**原文抜粋**
● ● ● ● ● ● ●
トランジスタ526aは、初期化するための電位Vをビット線BLに与える機能、およびビット線BLを電気的に浮遊状態とする機能を備えた回路である。具体的には、初期化制御信号Init_ENによる制御で電位Vをビット線BLに与え、その後、ビット線BLを電気的に浮遊状態とするスイッチである。同様に、トランジスタ526bは、初期化するための電位Vをビット線BLに与える機能、およびビット線BLを電気的に浮遊状態とする機能を備えた回路である。トランジスタ526a、526bを備えることで、列選択ドライバ503は、電位Vをビット線BL及び電源線SL2に与えた後、ビット線BL及び電源線SL2を電気的に浮遊状態に保持することができる。
〈A/Dコンバータの構成例〉
図11は、図8で説明したA/Dコンバータ504の構成例を示すブロック図である。
図11に示すA/Dコンバータ504は、コンパレータ531、エンコーダ532、ラッチ回路533、およびバッファ534を有する。前述の各回路およびトランジスタは、列毎に設けられる。また各列のバッファ534は、データDoutを出力する。
コンパレータ531は、ビット線BLの電位と、参照電圧Vref0乃至Vref6との電位の高低を比較し、ビット線BLの電位が多値のデータのいずれかに応じた電位であるかを判定する機能を備えた回路である。具体的には、複数のコンパレータ531を備え、それぞれのコンパレータ531にビット線BLの電位と、異なる参照電圧Vref0乃至Vref6とが与えられ、ビット線BLの電位がいずれかの電位の間にあるかを判定する回路である。コンパレータ531を備えることで、A/Dコンバータ504は、ビット線BLの電位が、多値のデータのいずれかに対応する電位かを判定することができる。
なお、一例として図11で示す参照電圧Vref0乃至Vref6は、多値のデータが3ビット、すなわち8値のデータである場合に与えられる電位である。コンパレータ531及び参照電圧の数は、多値データのビット数に応じて増減させてもよい。
エンコーダ532は、コンパレータ531から出力されるビット線BLの電位を判定する信号をもとに、多ビットのデジタル信号を生成する機能を備えた回路である。具体的には、複数のコンパレータ531より出力されるHレベル又はLレベルの信号をもとに符号化を行い、デジタル信号を生成する回路である。エンコーダ532を備えることで、A/Dコンバータ504は、メモリセル110から読み出されたデータをデジタル値のデータとすることができる。
● ● ● ● ● ● ●
原文抜粋によると、図11のA/Dコンバータ504は何を有するか。すべてを符号付きで挙げよ。

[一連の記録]
● ● ● ● ● ● ●
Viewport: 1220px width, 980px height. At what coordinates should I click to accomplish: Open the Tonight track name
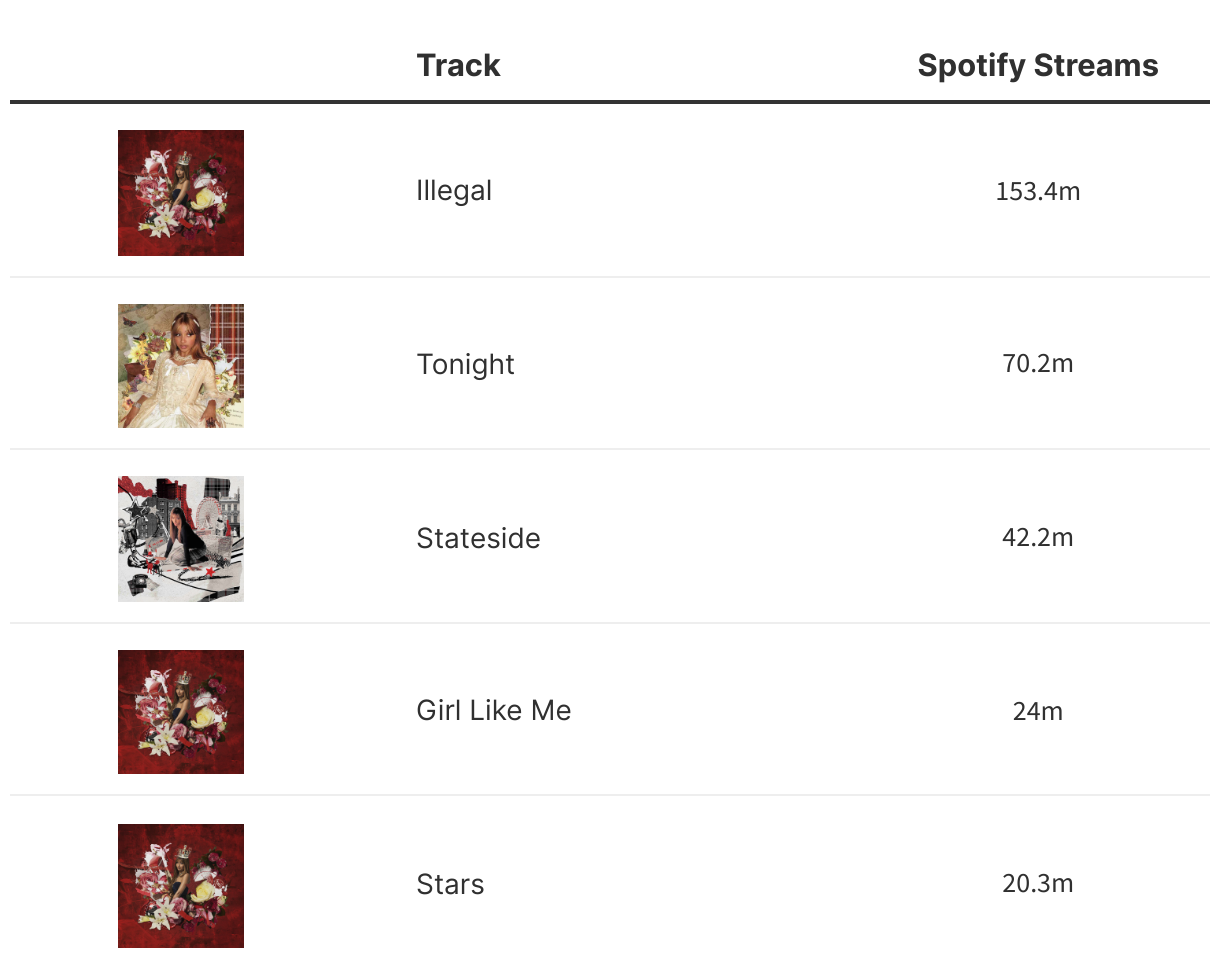(465, 365)
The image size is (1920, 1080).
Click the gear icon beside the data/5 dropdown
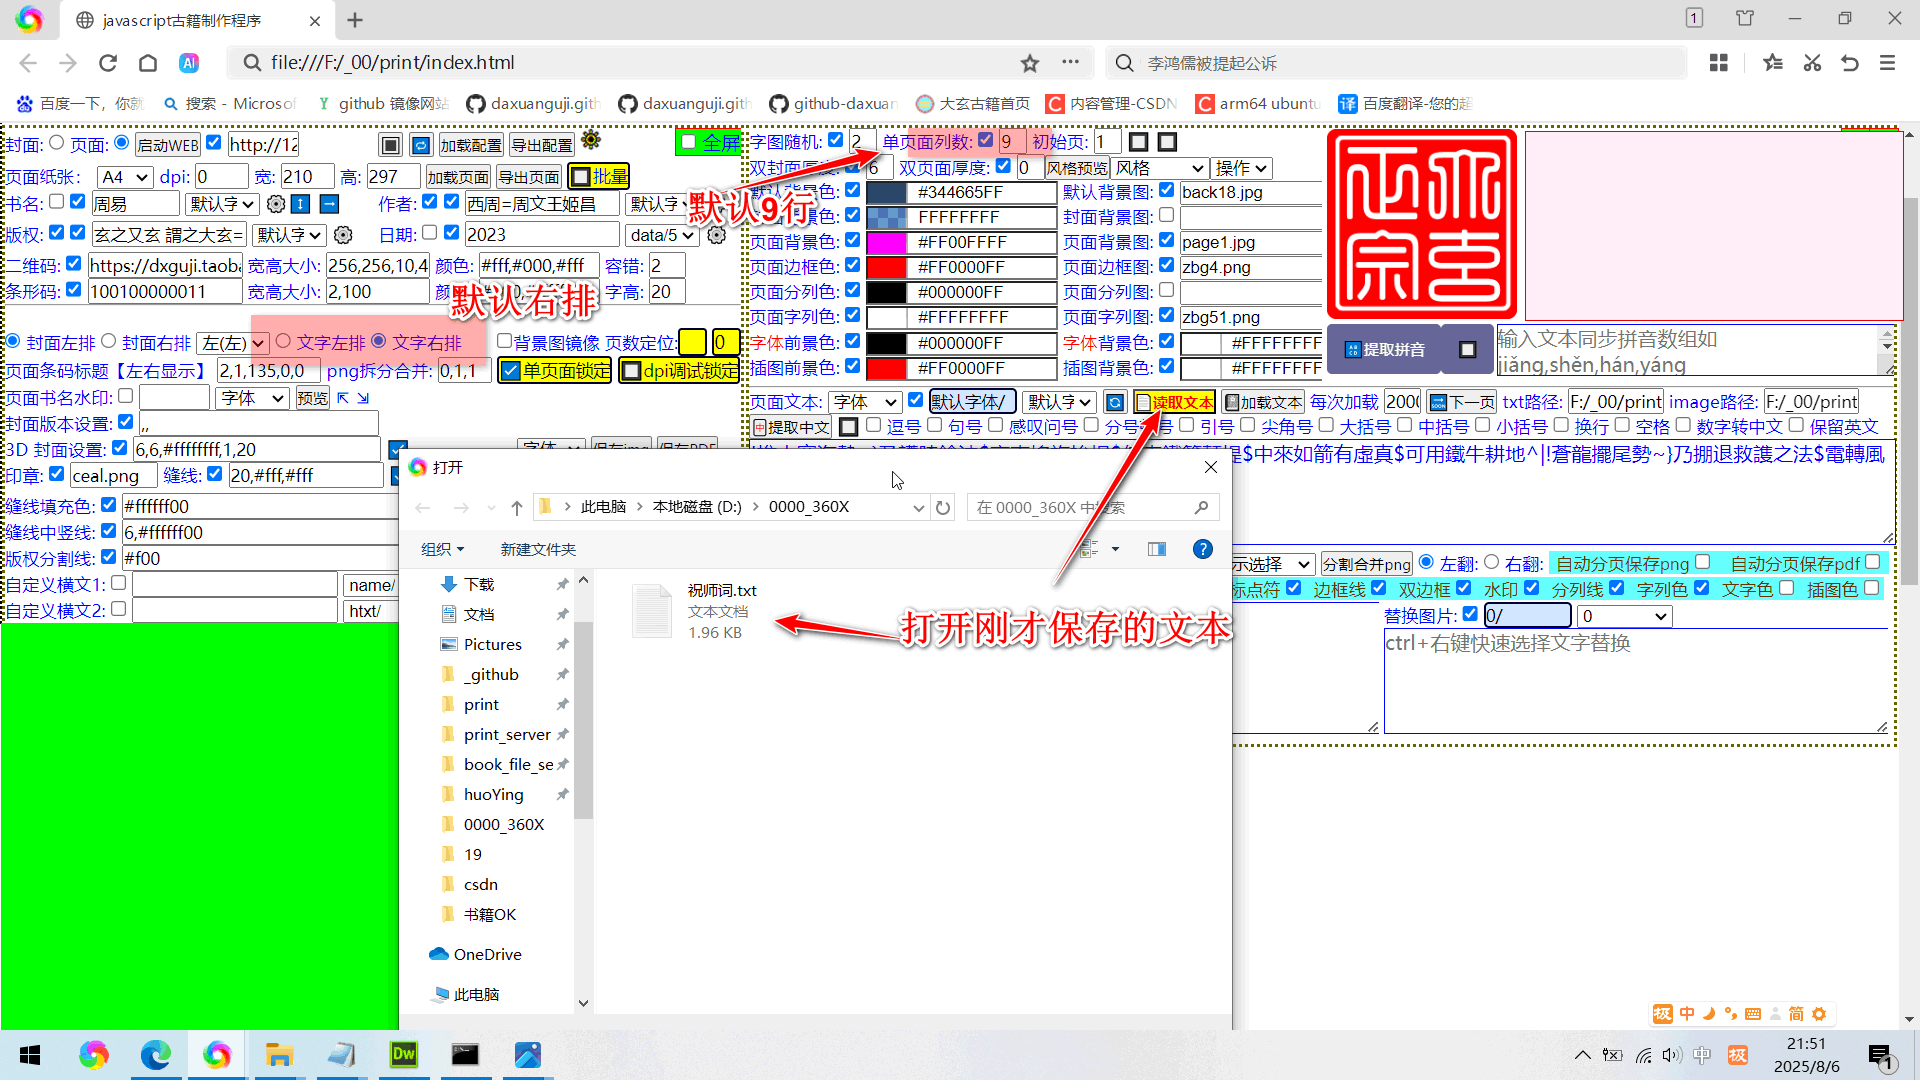(x=717, y=235)

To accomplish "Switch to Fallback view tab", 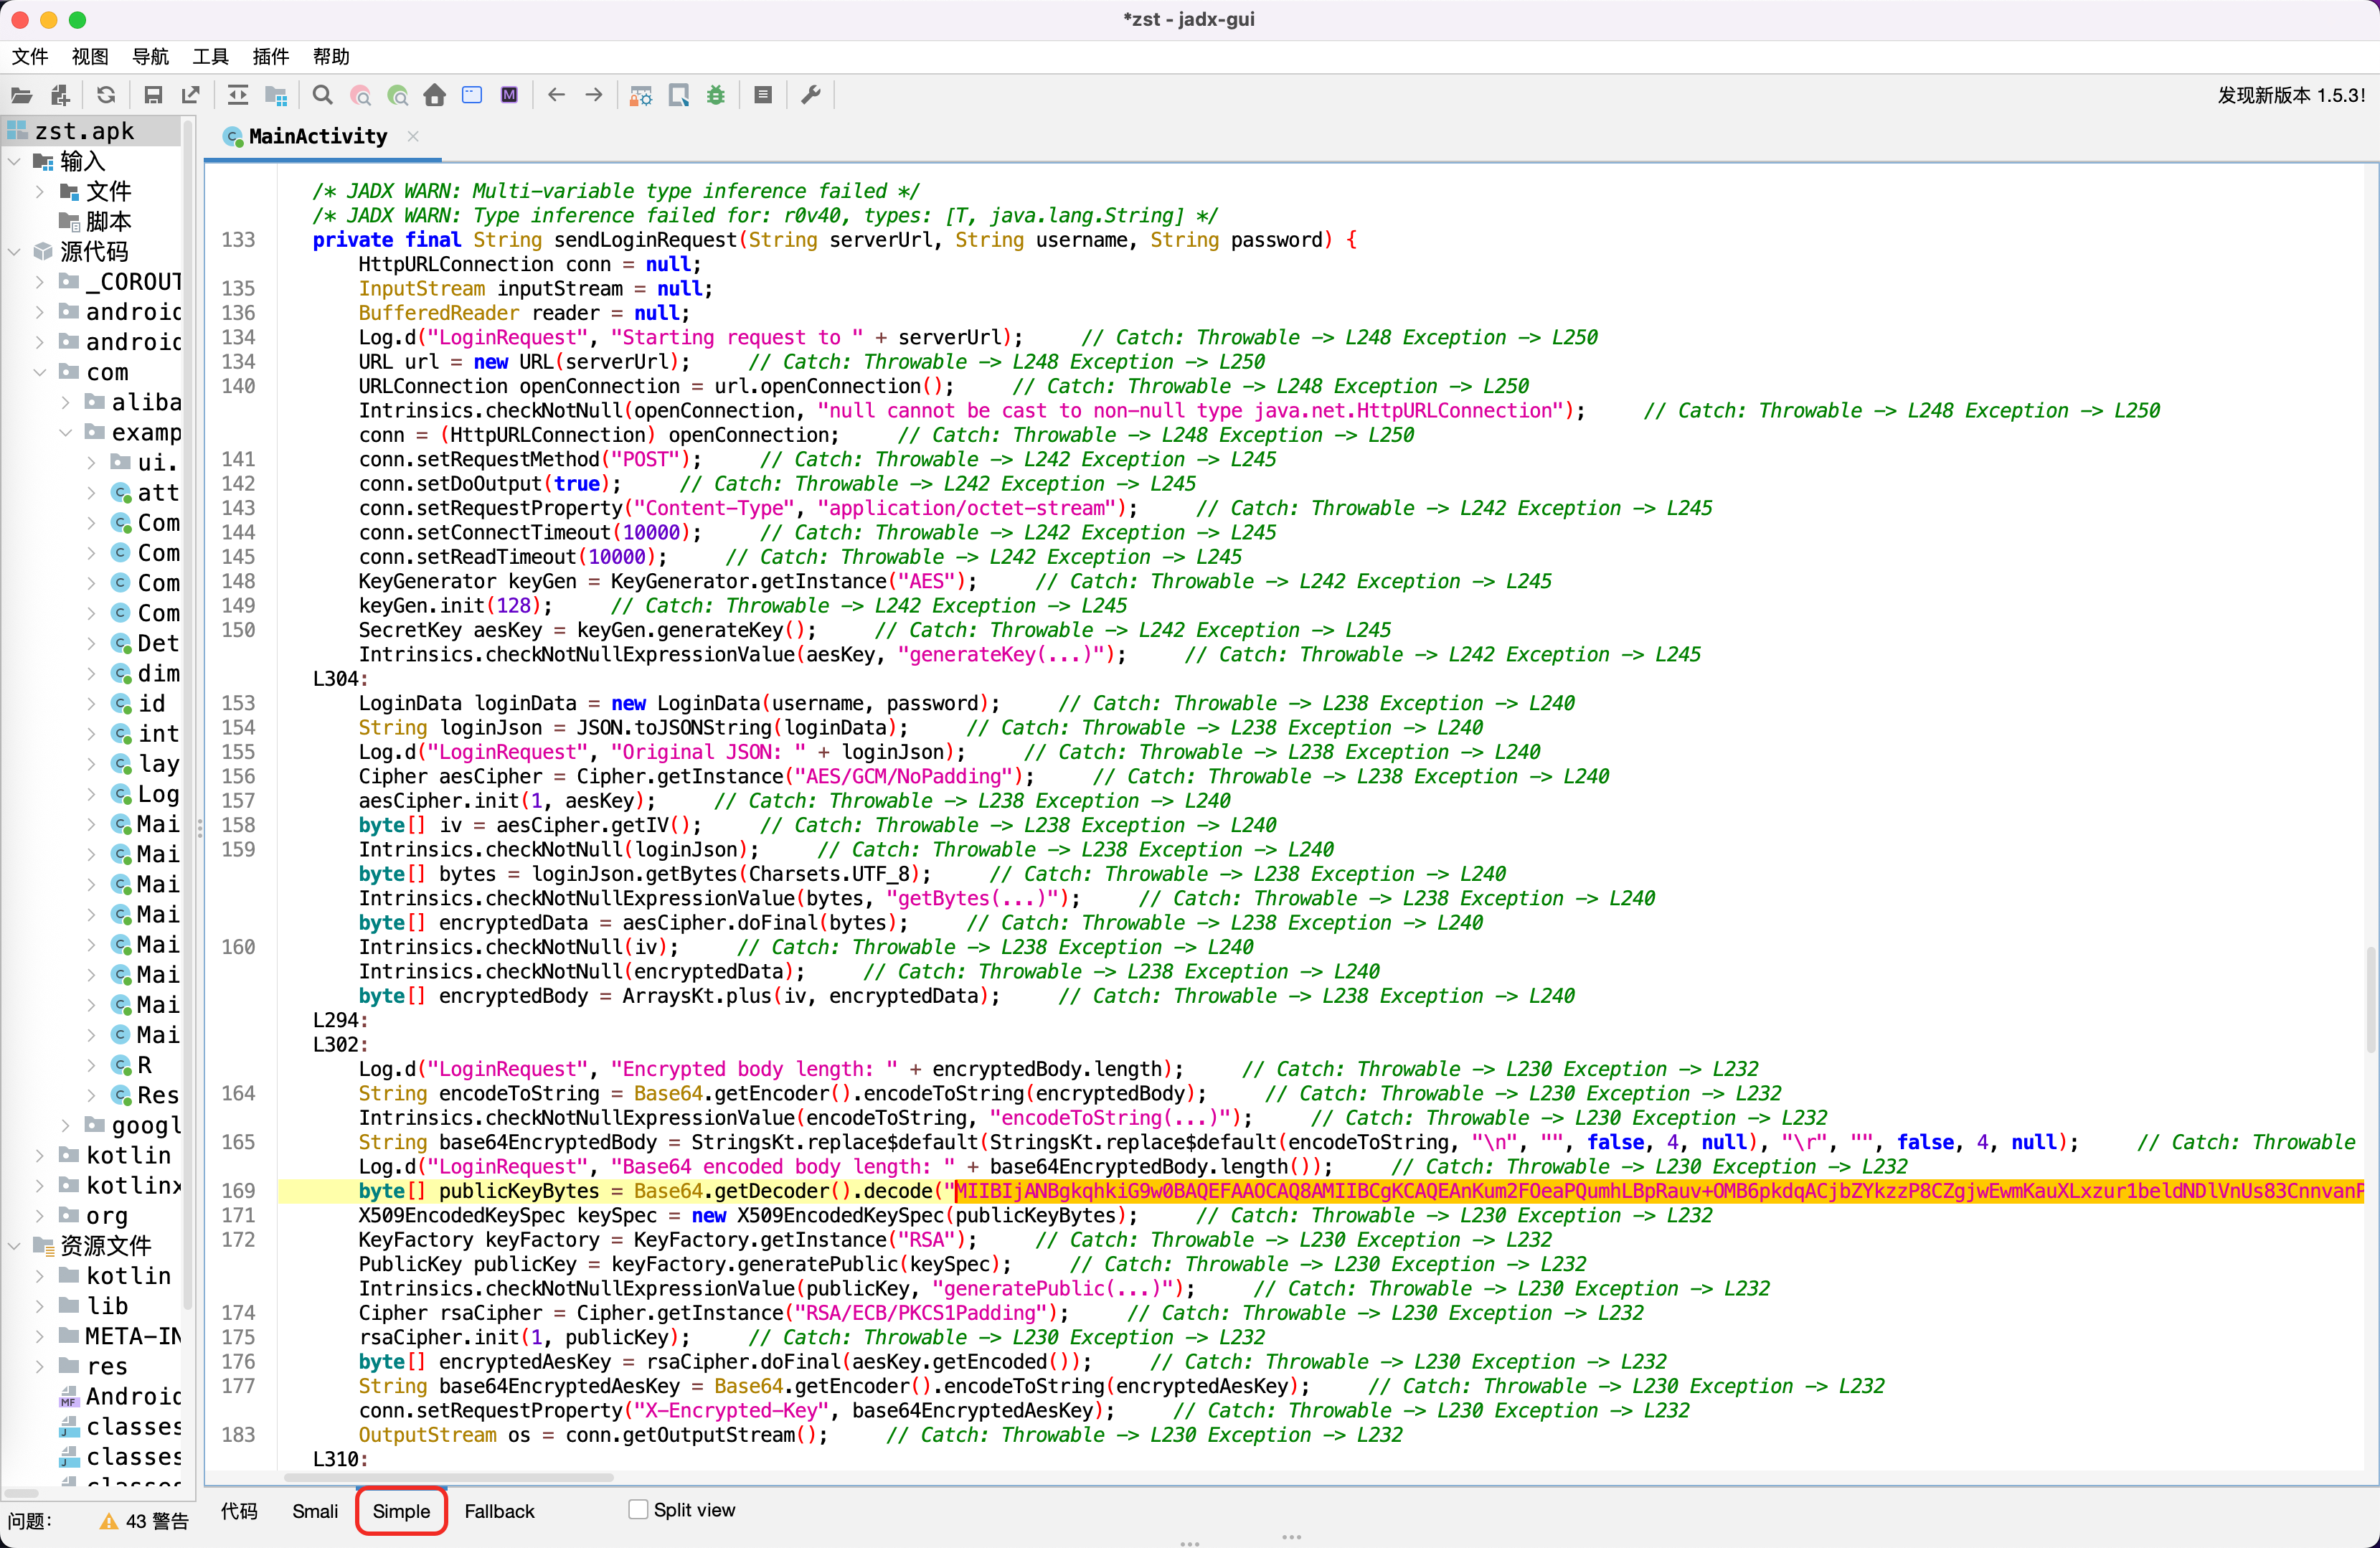I will (x=499, y=1511).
● ● ● ● ● ● ●
**正答**
コンパレータ531、エンコーダ532、ラッチ回路533、バッファ534